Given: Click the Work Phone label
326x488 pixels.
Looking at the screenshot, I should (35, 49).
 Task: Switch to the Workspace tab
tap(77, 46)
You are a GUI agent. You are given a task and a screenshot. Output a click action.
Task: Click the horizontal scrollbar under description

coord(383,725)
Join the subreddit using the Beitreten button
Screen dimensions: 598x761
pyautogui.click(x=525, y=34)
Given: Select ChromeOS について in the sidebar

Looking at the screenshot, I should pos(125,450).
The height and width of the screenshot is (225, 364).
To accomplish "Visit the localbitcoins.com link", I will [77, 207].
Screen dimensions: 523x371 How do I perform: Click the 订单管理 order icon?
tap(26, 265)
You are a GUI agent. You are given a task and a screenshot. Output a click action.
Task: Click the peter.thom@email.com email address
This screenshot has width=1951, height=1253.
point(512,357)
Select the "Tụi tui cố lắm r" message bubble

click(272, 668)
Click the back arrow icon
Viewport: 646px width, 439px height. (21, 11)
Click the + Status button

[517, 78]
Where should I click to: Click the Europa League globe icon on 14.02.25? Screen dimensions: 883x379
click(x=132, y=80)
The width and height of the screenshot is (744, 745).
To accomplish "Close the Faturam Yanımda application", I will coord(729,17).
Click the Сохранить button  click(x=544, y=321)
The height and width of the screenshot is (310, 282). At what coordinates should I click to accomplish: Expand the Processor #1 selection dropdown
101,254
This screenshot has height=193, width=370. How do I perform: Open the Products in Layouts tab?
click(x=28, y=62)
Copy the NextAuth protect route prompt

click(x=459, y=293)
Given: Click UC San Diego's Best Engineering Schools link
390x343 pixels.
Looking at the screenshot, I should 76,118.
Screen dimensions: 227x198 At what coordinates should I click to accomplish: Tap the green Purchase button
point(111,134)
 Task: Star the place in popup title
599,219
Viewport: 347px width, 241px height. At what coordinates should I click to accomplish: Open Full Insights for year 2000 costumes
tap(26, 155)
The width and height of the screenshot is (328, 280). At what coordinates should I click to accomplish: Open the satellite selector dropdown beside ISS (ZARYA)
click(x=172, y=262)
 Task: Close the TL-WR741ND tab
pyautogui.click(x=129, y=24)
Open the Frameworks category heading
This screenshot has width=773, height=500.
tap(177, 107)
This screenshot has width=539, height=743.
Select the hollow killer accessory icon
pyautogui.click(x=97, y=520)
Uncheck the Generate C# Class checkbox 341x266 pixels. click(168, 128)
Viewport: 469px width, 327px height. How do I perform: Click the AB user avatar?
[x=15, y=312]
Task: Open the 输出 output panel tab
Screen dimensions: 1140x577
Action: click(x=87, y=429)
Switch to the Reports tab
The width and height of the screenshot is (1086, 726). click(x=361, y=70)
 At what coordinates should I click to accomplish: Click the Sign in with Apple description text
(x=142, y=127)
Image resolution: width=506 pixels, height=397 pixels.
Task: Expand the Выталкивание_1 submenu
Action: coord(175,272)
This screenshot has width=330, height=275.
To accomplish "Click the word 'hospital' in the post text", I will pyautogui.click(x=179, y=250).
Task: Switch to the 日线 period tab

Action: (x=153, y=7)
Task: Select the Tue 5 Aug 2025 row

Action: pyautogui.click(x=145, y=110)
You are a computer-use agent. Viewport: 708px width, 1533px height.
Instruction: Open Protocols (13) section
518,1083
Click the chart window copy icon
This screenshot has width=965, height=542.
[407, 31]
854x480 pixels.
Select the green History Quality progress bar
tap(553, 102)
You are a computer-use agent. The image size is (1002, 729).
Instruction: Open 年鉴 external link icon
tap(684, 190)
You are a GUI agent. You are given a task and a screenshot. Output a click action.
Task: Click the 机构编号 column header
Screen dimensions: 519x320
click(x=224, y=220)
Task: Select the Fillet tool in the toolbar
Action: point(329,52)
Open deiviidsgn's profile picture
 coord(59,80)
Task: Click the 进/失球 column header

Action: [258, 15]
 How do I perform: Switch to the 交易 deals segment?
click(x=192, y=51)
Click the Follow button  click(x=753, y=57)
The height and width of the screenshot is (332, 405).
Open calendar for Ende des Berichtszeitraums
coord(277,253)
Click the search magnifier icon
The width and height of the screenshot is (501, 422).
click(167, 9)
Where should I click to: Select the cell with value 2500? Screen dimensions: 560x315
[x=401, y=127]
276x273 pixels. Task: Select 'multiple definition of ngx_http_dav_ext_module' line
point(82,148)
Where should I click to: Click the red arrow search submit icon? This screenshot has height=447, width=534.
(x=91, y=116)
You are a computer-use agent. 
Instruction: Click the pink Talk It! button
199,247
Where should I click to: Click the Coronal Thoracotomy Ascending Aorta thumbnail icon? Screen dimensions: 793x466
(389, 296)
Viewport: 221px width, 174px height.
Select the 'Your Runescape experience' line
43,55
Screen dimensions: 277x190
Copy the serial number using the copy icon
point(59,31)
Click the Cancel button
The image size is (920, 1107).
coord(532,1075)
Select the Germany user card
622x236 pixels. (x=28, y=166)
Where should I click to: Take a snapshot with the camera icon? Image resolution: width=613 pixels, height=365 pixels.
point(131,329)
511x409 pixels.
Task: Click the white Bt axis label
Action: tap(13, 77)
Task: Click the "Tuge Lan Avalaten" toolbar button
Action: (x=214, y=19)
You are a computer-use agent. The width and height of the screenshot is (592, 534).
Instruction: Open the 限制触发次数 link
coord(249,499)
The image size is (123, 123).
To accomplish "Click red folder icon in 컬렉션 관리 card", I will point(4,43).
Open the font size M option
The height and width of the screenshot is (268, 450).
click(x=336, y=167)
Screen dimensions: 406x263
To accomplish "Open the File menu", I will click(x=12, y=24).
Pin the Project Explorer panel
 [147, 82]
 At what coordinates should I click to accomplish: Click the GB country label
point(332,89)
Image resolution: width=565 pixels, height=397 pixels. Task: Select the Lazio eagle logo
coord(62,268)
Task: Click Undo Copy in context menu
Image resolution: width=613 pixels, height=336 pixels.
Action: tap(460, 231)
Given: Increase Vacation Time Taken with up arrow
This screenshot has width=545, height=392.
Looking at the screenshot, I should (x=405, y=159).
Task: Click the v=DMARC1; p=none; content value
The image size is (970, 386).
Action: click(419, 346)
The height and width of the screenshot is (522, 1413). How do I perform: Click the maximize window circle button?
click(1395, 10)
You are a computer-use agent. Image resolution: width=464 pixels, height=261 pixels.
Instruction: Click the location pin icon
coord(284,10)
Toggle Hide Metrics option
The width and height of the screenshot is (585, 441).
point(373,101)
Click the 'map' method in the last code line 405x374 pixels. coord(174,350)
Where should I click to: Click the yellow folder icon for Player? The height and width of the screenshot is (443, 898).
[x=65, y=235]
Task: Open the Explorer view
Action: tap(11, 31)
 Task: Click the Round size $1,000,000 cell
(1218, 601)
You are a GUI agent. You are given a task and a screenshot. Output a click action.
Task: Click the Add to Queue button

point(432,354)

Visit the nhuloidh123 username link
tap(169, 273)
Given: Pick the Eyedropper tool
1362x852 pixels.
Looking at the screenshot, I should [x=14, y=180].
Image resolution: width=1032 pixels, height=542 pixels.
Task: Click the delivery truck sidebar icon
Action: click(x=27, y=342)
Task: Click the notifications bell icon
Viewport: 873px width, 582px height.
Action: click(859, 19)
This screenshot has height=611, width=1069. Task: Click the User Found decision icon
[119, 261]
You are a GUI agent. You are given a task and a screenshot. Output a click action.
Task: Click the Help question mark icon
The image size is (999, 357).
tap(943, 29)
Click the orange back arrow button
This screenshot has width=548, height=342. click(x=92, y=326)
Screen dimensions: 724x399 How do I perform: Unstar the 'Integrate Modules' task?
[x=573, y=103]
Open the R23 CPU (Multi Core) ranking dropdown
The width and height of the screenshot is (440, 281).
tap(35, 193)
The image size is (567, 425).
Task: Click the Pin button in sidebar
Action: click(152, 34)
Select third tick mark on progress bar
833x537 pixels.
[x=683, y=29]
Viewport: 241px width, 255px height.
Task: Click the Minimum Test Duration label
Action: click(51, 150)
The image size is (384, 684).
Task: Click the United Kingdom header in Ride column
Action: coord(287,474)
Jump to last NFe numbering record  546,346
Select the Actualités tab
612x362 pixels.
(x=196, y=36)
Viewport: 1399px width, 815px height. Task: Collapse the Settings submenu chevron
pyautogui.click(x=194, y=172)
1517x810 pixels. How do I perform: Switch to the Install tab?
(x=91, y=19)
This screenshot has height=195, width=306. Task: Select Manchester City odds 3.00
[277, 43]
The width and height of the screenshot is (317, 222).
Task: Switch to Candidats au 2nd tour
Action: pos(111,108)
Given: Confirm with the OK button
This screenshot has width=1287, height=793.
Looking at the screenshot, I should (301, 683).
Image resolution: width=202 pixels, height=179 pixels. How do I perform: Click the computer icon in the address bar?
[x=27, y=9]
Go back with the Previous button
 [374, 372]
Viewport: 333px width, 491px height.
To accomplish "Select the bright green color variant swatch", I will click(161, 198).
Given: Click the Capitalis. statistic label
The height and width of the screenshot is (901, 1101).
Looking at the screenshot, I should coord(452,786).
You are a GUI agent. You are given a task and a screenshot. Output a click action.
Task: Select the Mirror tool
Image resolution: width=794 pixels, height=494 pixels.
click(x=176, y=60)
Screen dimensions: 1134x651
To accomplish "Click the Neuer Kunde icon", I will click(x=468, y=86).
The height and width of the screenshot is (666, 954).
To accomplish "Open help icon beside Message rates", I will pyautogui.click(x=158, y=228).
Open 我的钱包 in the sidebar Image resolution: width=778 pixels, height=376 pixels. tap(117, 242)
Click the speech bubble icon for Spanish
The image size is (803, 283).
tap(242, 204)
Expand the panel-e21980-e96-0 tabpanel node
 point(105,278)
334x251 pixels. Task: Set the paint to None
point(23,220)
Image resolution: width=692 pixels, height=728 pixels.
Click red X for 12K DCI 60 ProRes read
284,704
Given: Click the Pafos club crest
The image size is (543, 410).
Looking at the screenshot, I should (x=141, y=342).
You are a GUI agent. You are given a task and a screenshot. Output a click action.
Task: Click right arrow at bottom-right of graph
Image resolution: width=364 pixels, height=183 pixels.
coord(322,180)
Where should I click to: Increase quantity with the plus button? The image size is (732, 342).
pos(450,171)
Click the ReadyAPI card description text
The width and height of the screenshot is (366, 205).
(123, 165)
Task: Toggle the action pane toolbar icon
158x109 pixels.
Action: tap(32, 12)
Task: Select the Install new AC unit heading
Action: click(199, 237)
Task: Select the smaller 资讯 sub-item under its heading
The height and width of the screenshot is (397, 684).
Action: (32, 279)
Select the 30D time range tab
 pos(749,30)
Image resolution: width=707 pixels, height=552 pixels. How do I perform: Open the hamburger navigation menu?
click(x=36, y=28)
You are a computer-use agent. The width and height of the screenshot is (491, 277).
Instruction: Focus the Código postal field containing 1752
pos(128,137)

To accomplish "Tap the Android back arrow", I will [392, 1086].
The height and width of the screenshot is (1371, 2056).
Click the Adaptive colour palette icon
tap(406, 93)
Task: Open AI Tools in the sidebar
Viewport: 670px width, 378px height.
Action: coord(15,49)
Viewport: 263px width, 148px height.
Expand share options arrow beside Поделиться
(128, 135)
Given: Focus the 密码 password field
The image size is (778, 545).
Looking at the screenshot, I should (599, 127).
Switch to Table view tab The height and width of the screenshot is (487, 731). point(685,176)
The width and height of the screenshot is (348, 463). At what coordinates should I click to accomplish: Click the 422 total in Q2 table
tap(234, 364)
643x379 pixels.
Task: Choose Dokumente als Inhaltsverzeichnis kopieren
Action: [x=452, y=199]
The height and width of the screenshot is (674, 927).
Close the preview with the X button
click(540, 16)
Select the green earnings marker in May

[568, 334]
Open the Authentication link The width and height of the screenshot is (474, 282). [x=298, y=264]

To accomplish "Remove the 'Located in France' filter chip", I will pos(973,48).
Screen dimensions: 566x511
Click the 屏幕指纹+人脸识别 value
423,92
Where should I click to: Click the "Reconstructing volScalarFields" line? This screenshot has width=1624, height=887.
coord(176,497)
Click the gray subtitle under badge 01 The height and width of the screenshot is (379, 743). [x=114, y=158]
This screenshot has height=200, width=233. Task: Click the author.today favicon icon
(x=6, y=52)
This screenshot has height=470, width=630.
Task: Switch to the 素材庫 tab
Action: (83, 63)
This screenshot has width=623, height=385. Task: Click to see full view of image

Exercise aim »
Whenever the string "will" shows up in a line above, copy that line.

Response to this exercise »
To accomplish "Visit the localbitcoins.com link", I will [77, 207].
To accomplish "Close the Faturam Yanımda application", I will coord(729,17).
To accomplish "Click the word 'hospital' in the post text", I will pyautogui.click(x=179, y=250).
To accomplish "Click red folder icon in 컬렉션 관리 card", I will point(4,43).
To accomplish "Open the File menu", I will click(x=12, y=24).
To accomplish "Select the bright green color variant swatch", I will click(161, 198).
To accomplish "Click the Neuer Kunde icon", I will click(x=468, y=86).
To accomplish "Open help icon beside Message rates", I will pyautogui.click(x=158, y=228).
To accomplish "Tap the Android back arrow", I will [392, 1086].
To accomplish "Remove the 'Located in France' filter chip", I will pos(973,48).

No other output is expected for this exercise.